Search for a plane ticket on Kayak.com, for instance, and you'll get results from more than 100 sites, in addition to results from online travel agent Orbitz. The sites pay Kayak (and Sidestep and Mobissimo) fees for searchers who click over, but that doesn't affect the prices you'll find. This can save a lot of time compared with searching through the sites of individual airlines that service your destination. These meta sites believe that they offer better choices to travelers, because big travel agent sites, like Orbitz and Expedia, don't include every airline or travel-booking agency. You won't find any JetBlue flights on Expedia, for example. (Low-cost airlines generally don't participate with online travel agents.)
In fact, meta-search sites are staffed by a lot of defectors from the online travel agencies. Among them is Steve Hafner, CEO of Kayak.com, who was one of the founders of Orbitz. He left the company two weeks after Orbitz's $316.7 million IPO in late 2003.
Orbitz CEO Mitch Truwit says that where his company adds value is in its services for consumers. Because Orbitz customers buy from Orbitz (which then buys at travel agent discounts from airlines and hotels), the company is able to offer services after the time of purchase.
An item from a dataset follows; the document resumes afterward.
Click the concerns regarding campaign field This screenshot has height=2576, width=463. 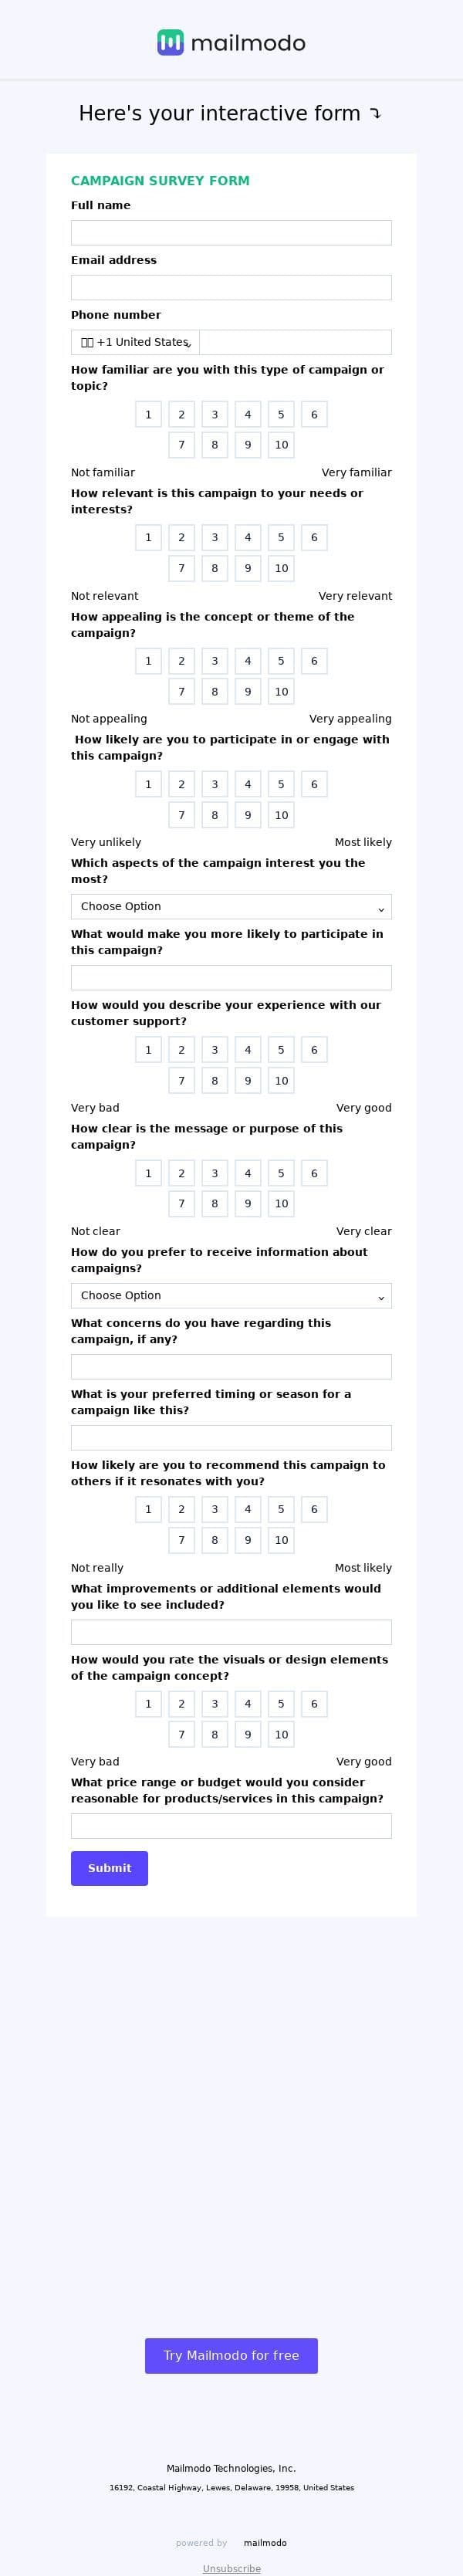tap(231, 1366)
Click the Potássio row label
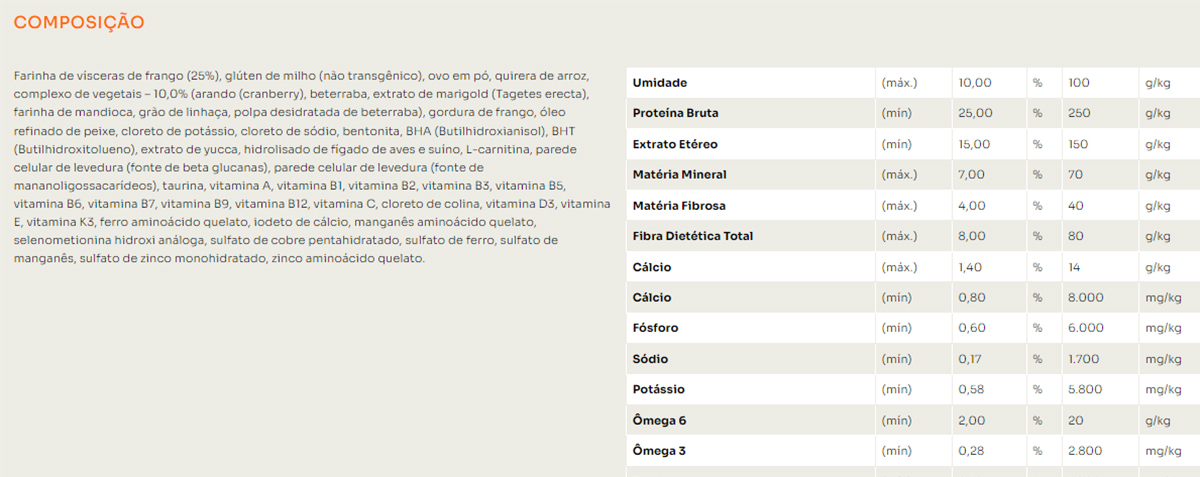Image resolution: width=1200 pixels, height=477 pixels. tap(658, 389)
For example, Orbitz customers can submit their cell phone numbers and be contacted if there are flight delays. Truwit says that seven out of ten customers are willing to give the company their cell phone number for these kinds of services. Similarly, Travelocity advertises its ability to help customers when there are hotel reservation problems. Customer service has become the main selling point for online travel agents. Online travel firms also continue to promote bundling, in which a site's search engine scans available offers to create packages of deals on airfare, hotels, car rental and even entertainment at your destination.
All of the sites, including meta-search sites, make better margins from hotel room sales and car rentals than from airfare. So visitors should expect heavy upselling of rooms and car rentals when surfing these sites. As the owner of Hotels.com and Tripadvisor.com, Expedia is a leader in this pursuit. Fueling the strength of Tripadvisor.com is its community aspects, which feature more than 3 million user reviews.
Given the rise of new applications for online travel, the best way to plan a trip may be to use one browser window to search user-generated reviews and another window dedicated to a fare and travel-booking search engine. In the case of Yahoo! Travel, you can do it all at one site. The Internet giant bought travel meta-search site FareChase in 2004 and offers fare comparison searches to its users alongside all of its reviews and trip planners.
If you don't find the fare you want today, you can set up an automated e-mail at Kayak.com and get notified when the fare changes. Yahoo!, too, will soon be matching Kayak's notification service on its MyWeb RSS pages.
The bottom line is that online travel resources are getting better. This should help most of us avoid many of the travel nightmares, which often occurred in the days when most consumers were forced to rely solely on the judgment of a chatty travel salesperson or a glossy brochure.